Preachers and politicians who spout anti-gay rhetoric like to pretend that their rhetoric doesn’t have real consequences. But every act of anti-gay violence tells us otherwise. The fist that throws a punch is connected to the boy who thinks it’s okay to hit, and the boy that thinks it’s okay to hit a gay person is part of a culture that says it’s okay to hate gay people.
Okay to hate, okay to hit. If you say that gay people are evil, if you say that gay people are sick, then those who listen to you will act accordingly — and they will treat gay people as evil, and sick. If you say that gay families are not real families, that they aren’t part of our communities, that they don’t count, you can get people to vote overwhelmingly to destroy those families. If you say gay people are a threat to the community, those who listen to you will treat them that way,
Sean Kennedy’s death was not an isolated incident. It made explicit the consequences of the rhetoric of Falwell and his ilk. It made explicit the consequences of the continual political demonization of gay people.

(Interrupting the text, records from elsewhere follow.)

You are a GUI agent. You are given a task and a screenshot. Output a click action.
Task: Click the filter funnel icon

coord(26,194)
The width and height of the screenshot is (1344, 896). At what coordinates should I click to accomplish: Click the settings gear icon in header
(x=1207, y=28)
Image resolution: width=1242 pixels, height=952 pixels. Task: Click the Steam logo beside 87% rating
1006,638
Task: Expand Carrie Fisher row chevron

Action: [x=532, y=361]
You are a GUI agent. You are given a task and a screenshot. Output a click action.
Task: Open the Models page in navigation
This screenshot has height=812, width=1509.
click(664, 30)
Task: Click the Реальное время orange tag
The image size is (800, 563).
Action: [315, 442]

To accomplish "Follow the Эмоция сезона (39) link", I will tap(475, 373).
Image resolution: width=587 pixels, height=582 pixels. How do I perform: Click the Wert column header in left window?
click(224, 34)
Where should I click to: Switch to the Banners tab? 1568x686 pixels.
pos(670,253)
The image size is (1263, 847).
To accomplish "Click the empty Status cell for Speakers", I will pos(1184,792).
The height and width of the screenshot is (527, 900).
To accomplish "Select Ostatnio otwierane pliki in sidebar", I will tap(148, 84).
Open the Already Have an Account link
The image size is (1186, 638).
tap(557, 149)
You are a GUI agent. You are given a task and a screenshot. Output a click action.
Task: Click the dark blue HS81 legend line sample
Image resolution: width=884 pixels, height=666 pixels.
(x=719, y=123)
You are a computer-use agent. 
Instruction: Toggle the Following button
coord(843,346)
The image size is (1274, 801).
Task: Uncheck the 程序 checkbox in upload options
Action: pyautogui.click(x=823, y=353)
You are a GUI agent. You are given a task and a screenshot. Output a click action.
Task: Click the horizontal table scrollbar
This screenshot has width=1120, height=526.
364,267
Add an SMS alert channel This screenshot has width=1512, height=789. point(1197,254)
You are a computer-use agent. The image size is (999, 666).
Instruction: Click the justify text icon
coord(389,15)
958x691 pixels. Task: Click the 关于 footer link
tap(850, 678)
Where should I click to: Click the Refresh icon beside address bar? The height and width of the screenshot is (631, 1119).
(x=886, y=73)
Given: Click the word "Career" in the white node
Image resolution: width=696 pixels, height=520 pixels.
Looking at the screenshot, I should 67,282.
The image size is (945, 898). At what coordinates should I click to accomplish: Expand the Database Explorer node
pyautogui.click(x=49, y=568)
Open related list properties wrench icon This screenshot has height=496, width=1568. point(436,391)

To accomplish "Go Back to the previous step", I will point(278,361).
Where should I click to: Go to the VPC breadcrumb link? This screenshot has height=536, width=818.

Maybe Falwell was only making explicit a kind of thinking that suffuses our culture. When I was growing up, we played a game called “smear the queer.” A boy with a ball would run the field, the rest of us after him, trying to tag or tackle him. In possession of the ball, you were the queer. And as the rest of the name suggests, it was the goal of everyone else to “smear” you — “smear” a loose term that became looser as the game progressed-meaning tackle, grab, kick, punch.
There was no way to win.
I left “smear the queer” on the playground of Rutherford Elementary School, but the lesson stuck. Of course, I didn’t know what queers were back then, or indeed that I was one, but I knew you were supposed to smear them.
Later I would realize the game takes many forms — frightening as public policy, discriminatory and pervasive as social principle and lethal as local practice.
On May 16, a boy stepped out of a bar. He was an ordinary boy. It was an ordinary evening. It was an ordinary bar. It was late.
The newspapers that day were filled with two stories.
Sean Kennedy’s death was not an isolated event.
My friends, we have got to learn to make these connections.
— Ed Madden serves on the board of the South Carolina Equality Coalition.